#5 - Grubhub & The Limitations of TAM
Flip through any start-up’s pitch deck and you’re likely to find a few references to a large market size, often denoted as total addressable market, or TAM. Large, growing markets are catnip to businesses and investors. But a point not often highlighted in pitch decks is that large markets attract lots of competitors. In the absence of a strong moat, a large market only provides limited protection against competition.
This week food ordering and delivery company Grubhub provided a good case study about the limitations of TAM, the importance of moats, and the need to constantly sense check assumptions. The excerpts below come from the company’s 3Q 2019 letter to shareholders.

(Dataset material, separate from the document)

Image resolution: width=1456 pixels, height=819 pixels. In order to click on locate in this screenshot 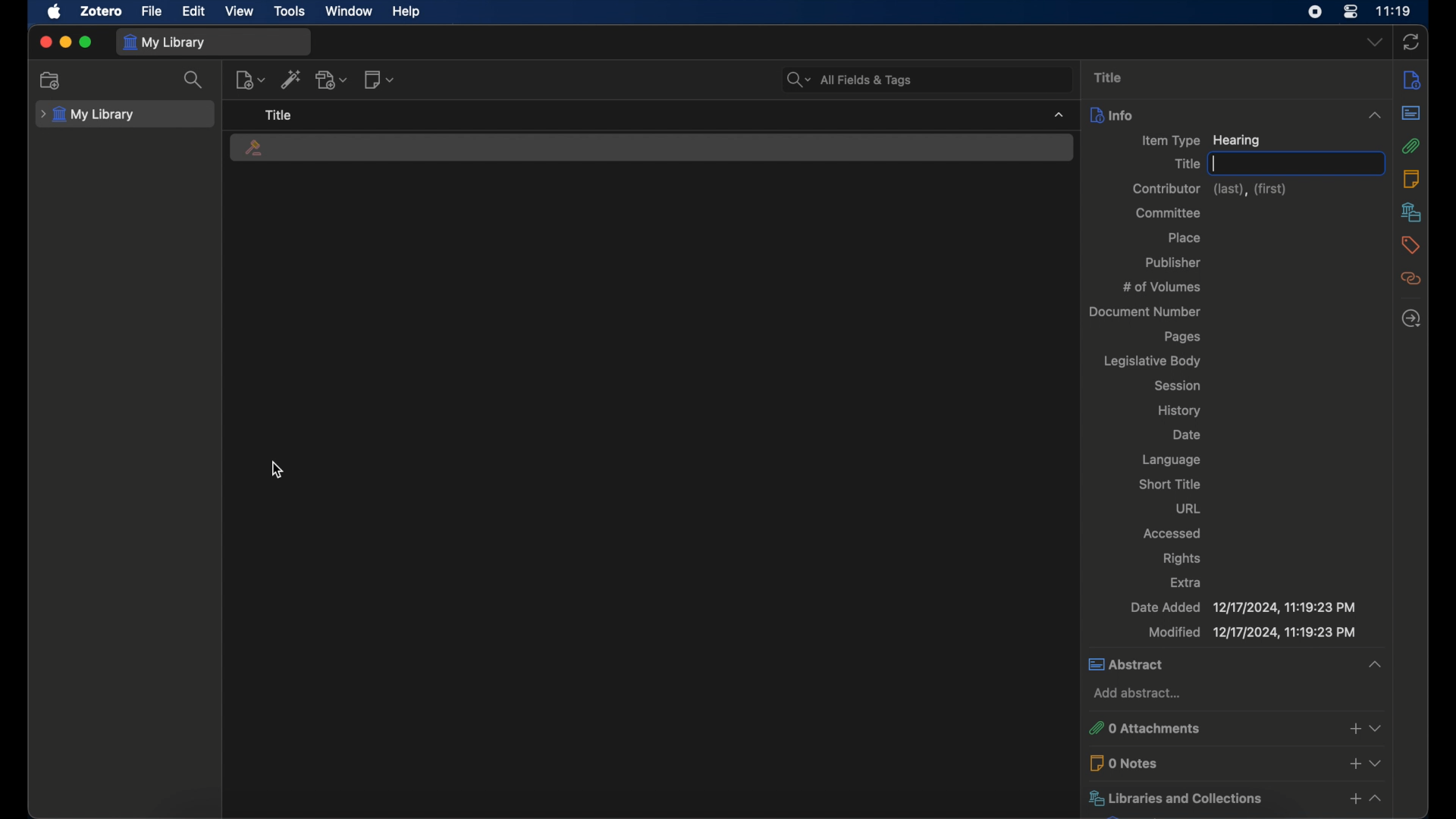, I will do `click(1411, 318)`.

Grubhub operates a large market:
It is widely believed that the total market for takeout in the United States, including pickup and delivery, is greater than $200 billion annually.
And large markets attract lots of competition. Grubhub’s competitors include Doordash, Postmates, and Uber Eats. Uber alone is sitting on over $11B of cash on its balance sheet. And competition has consequences:
In August, overall DAG [daily orders] growth began trending noticeably lower than our expectations. As we dug into the data, we saw that our newer diners, particularly those in our newer markets, were not driving as many orders as we expected at that point in their lifecycle. While retention of these newer diners was good, their ordering frequency wasn’t “maturing” at the same level as earlier cohorts.
Grubhub’s newest diners were also less loyal:
We believe online diners are becoming more promiscuous. For years, we saw in our data that a Grubhub diner was extremely loyal to our platform. However, our newer diners are increasingly coming to us already having ordered on a competing online platform, and our existing diners are increasingly ordering from multiple platforms.
Reduced purchase frequency and lower customer loyalty suggest a declining LTV. In other words, Grubhub’s newest cohorts are less valuable than its older cohorts.
While it’s easy in a spreadsheet to forecast drivers moving up and to the right, it’s much harder to realize this IRL, particularly in a competitive market. Indeed, what Grubhub found was that things were getting harder over time:
With billions being poured into awareness campaigns, diner incentives, driver incentives and restaurant incentives, it makes sense that easy-to-access “analog” diners would quickly become aware of the substantial benefits of online ordering. And, as a result, the easy wins in the market are disappearing a little more quickly than we thought.
The company determined that at the margin, they were in a food fight with competitors over the same customers:
What we concluded is that the supply innovations in online takeout have been played out and annual growth is slowing and returning to a more normal longer-term state which we believe will settle in the low double digits, except that there are multiple players all competing for the same new diners and order growth.
In response to slowing growth and competitive pressure, Grubhub decided it needed to step up its investments around restaurant supply and customer loyalty:
While our competitors continue to spend aggressively, swallowing steep losses in the process, we need to give new diners more reasons to try Grubhub, stop our existing diners from looking elsewhere and continue growing our diner base…What this means is that we will be moving quickly, spending more and trying many different strategies over the next 12–18 months to increase restaurant supply aggressively while making our diner experience more sticky — effectively taking action to remove any reason for diners to look anywhere else.
While it will take years to assess the efficacy of Grubhub’s strategy pivot, investors didn’t want to stick around. Seeing a company with a lower near-term growth and profitability profile, they rushed to sell shares:
There are a few takeaways from Grubhub’s experience:
You need a moat — What unique advantage does your business have that others can’t replicate? What are you doing to widen your moat?
TAM won’t save you — In the absence of a strong moat, competition will tend to make things like customer acquisition and increasing LTV harder over time. This being the case, it’s important to regularly refresh your assumptions to make sure they reflect economic reality.
Smaller markets can still be valuable — While large markets are seductive they tend to be crowded. There are smaller, less crowded markets that we can turn into meaningful revenue streams.